- What the task asks
Copy out the lines of the material word for word, starting at the line that contains "Given: Advance to" and stopping after the line that contains "Looking at the screenshot, I should pos(303,49).". Leave the pictures out.

- Data for this exercise
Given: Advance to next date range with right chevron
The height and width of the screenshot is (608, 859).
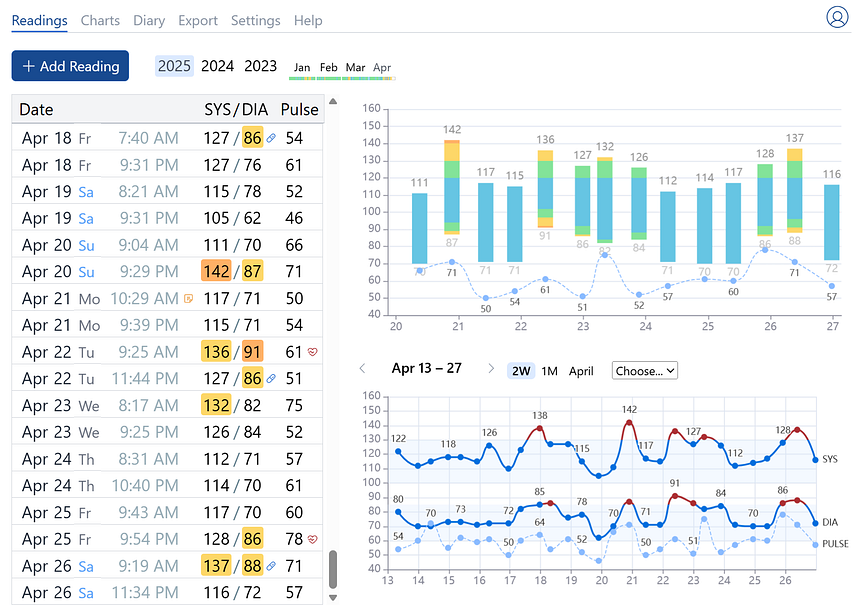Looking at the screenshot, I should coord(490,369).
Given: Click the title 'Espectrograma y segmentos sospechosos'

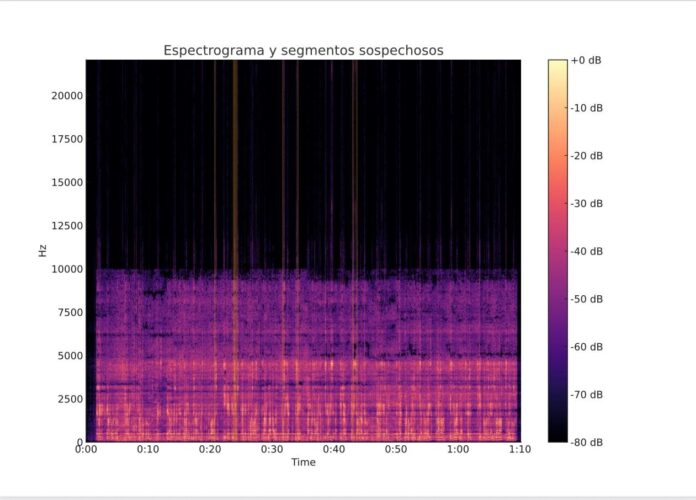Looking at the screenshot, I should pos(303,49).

...

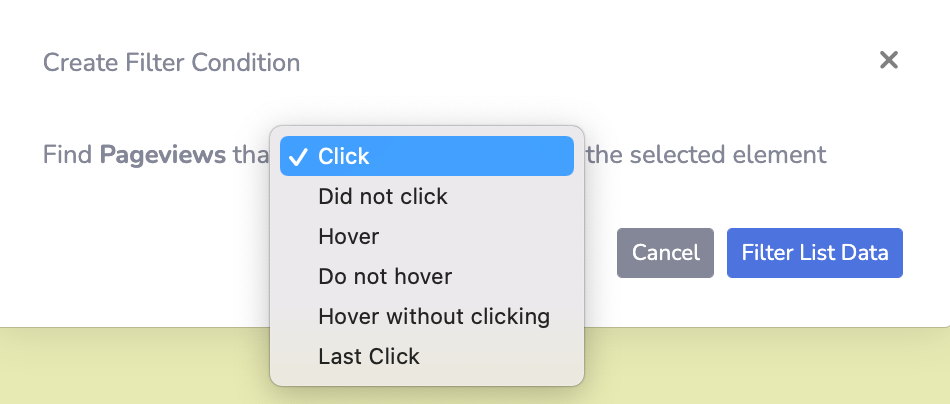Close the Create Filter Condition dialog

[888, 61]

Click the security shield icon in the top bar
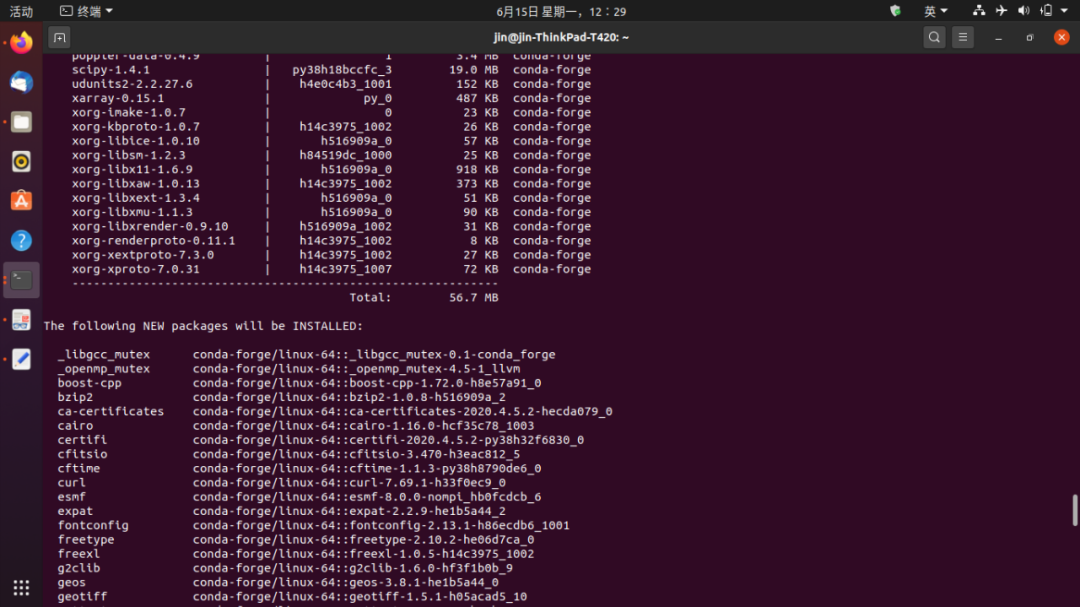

- Exercise output
Given: Advance to next date range with right chevron
The height and width of the screenshot is (608, 859).
Looking at the screenshot, I should coord(490,369).
Given: Click the title 'Espectrograma y segmentos sospechosos'

Looking at the screenshot, I should pos(303,49).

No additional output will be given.